■ Given information:
╔══
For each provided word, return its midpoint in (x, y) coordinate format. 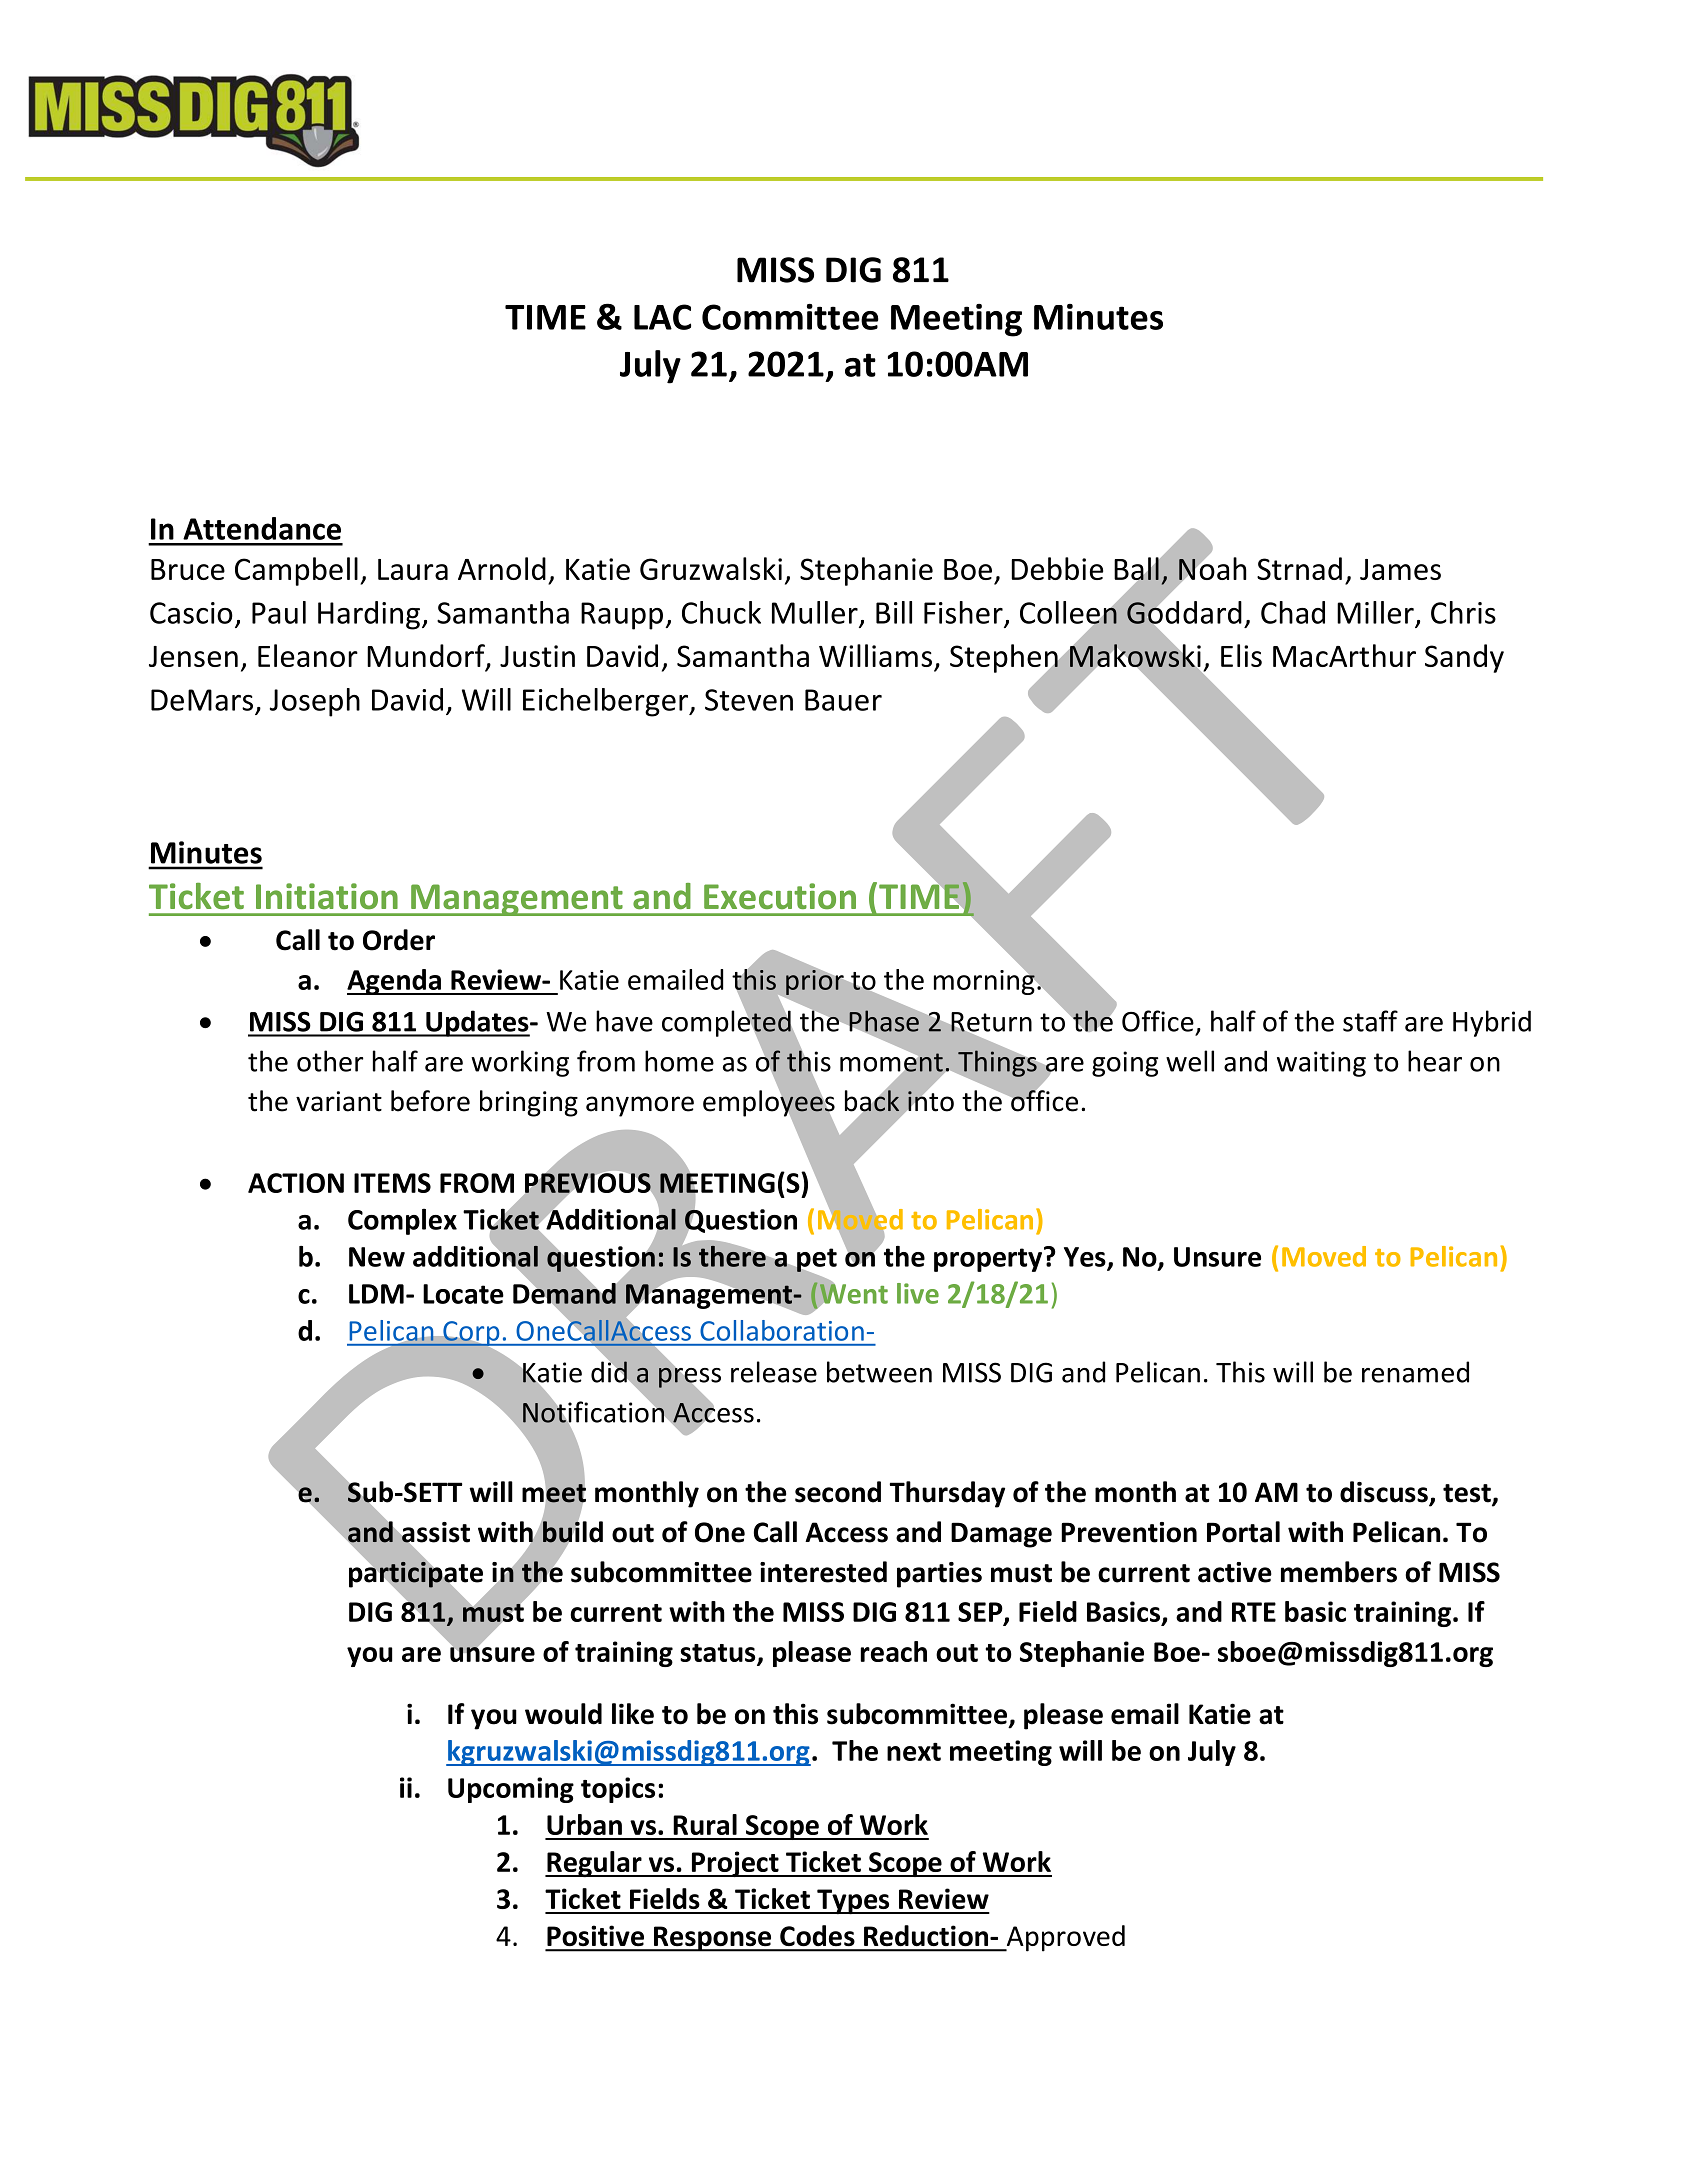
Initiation (327, 896)
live (918, 1293)
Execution (780, 896)
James (1400, 569)
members (1339, 1572)
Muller (815, 612)
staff (1370, 1021)
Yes (1086, 1258)
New (377, 1257)
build (573, 1532)
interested (823, 1572)
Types (853, 1901)
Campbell (296, 571)
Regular (594, 1864)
╚══
■ Short task:
Rewrite the listing starting with the line that contains "live (918, 1293)" and going on through its last line, with "staff" changed to "employees" and everything else left as it is.

■ Task answer:
live (918, 1293)
Execution (780, 896)
James (1400, 569)
members (1339, 1572)
Muller (815, 612)
employees (1370, 1021)
Yes (1086, 1258)
New (377, 1257)
build (573, 1532)
interested (823, 1572)
Types (853, 1901)
Campbell (296, 571)
Regular (594, 1864)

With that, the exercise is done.